• Directions
Give back every entry below, unchanged.

[Entries taken from a collection]
==============================
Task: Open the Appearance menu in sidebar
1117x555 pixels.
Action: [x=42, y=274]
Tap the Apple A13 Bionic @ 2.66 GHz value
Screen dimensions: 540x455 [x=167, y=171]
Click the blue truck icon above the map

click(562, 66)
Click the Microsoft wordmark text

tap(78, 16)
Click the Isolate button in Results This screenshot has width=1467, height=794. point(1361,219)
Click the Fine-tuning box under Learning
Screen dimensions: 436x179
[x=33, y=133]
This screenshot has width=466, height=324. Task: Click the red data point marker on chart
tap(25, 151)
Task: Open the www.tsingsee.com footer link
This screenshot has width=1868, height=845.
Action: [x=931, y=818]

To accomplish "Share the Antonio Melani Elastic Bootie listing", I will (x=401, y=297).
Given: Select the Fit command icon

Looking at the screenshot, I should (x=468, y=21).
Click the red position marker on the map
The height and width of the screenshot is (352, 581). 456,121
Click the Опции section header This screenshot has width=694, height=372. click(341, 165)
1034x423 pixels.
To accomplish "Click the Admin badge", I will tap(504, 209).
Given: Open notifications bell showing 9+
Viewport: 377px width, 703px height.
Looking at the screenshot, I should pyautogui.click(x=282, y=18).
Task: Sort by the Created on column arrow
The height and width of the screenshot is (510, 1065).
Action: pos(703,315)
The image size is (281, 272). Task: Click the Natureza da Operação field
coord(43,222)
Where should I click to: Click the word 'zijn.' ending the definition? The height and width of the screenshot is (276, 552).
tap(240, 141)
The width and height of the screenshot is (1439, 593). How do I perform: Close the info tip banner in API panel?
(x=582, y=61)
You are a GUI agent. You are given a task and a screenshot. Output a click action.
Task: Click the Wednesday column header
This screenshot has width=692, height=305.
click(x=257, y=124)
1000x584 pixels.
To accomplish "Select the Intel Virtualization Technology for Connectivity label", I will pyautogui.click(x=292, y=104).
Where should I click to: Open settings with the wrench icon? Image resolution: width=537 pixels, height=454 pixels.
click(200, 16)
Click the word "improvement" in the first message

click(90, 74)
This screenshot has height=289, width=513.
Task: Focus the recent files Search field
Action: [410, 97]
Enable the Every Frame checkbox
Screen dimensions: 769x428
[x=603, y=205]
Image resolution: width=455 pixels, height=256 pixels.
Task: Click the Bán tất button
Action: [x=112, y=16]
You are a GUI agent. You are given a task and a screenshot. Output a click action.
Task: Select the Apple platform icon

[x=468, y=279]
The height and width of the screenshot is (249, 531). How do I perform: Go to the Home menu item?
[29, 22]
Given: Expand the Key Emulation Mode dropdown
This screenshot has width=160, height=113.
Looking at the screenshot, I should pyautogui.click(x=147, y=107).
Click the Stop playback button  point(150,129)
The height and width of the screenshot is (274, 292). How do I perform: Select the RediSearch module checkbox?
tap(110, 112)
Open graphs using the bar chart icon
==============================
• Expected output
Task: Open the Appearance menu in sidebar
1117x555 pixels.
Action: [x=42, y=274]
Tap the Apple A13 Bionic @ 2.66 GHz value
Screen dimensions: 540x455 [x=167, y=171]
Click the blue truck icon above the map

click(562, 66)
Click the Microsoft wordmark text

tap(78, 16)
Click the Isolate button in Results This screenshot has width=1467, height=794. point(1361,219)
Click the Fine-tuning box under Learning
Screen dimensions: 436x179
[x=33, y=133]
This screenshot has width=466, height=324. Task: Click the red data point marker on chart
tap(25, 151)
Task: Open the www.tsingsee.com footer link
This screenshot has width=1868, height=845.
Action: [x=931, y=818]

To accomplish "Share the Antonio Melani Elastic Bootie listing", I will (x=401, y=297).
Given: Select the Fit command icon

Looking at the screenshot, I should (x=468, y=21).
Click the red position marker on the map
The height and width of the screenshot is (352, 581). 456,121
Click the Опции section header This screenshot has width=694, height=372. click(341, 165)
1034x423 pixels.
To accomplish "Click the Admin badge", I will tap(504, 209).
Given: Open notifications bell showing 9+
Viewport: 377px width, 703px height.
Looking at the screenshot, I should pyautogui.click(x=282, y=18).
Task: Sort by the Created on column arrow
The height and width of the screenshot is (510, 1065).
Action: pos(703,315)
The image size is (281, 272). Task: Click the Natureza da Operação field
coord(43,222)
Where should I click to: Click the word 'zijn.' ending the definition? The height and width of the screenshot is (276, 552).
tap(240, 141)
The width and height of the screenshot is (1439, 593). How do I perform: Close the info tip banner in API panel?
(x=582, y=61)
You are a GUI agent. You are given a task and a screenshot. Output a click action.
Task: Click the Wednesday column header
This screenshot has width=692, height=305.
click(x=257, y=124)
1000x584 pixels.
To accomplish "Select the Intel Virtualization Technology for Connectivity label", I will pyautogui.click(x=292, y=104).
Where should I click to: Open settings with the wrench icon? Image resolution: width=537 pixels, height=454 pixels.
click(200, 16)
Click the word "improvement" in the first message

click(90, 74)
This screenshot has height=289, width=513.
Task: Focus the recent files Search field
Action: [410, 97]
Enable the Every Frame checkbox
Screen dimensions: 769x428
[x=603, y=205]
Image resolution: width=455 pixels, height=256 pixels.
Task: Click the Bán tất button
Action: [x=112, y=16]
You are a GUI agent. You are given a task and a screenshot. Output a click action.
Task: Select the Apple platform icon

[x=468, y=279]
The height and width of the screenshot is (249, 531). How do I perform: Go to the Home menu item?
[29, 22]
Given: Expand the Key Emulation Mode dropdown
This screenshot has width=160, height=113.
Looking at the screenshot, I should pyautogui.click(x=147, y=107).
Click the Stop playback button  point(150,129)
The height and width of the screenshot is (274, 292). How do I perform: Select the RediSearch module checkbox?
tap(110, 112)
Open graphs using the bar chart icon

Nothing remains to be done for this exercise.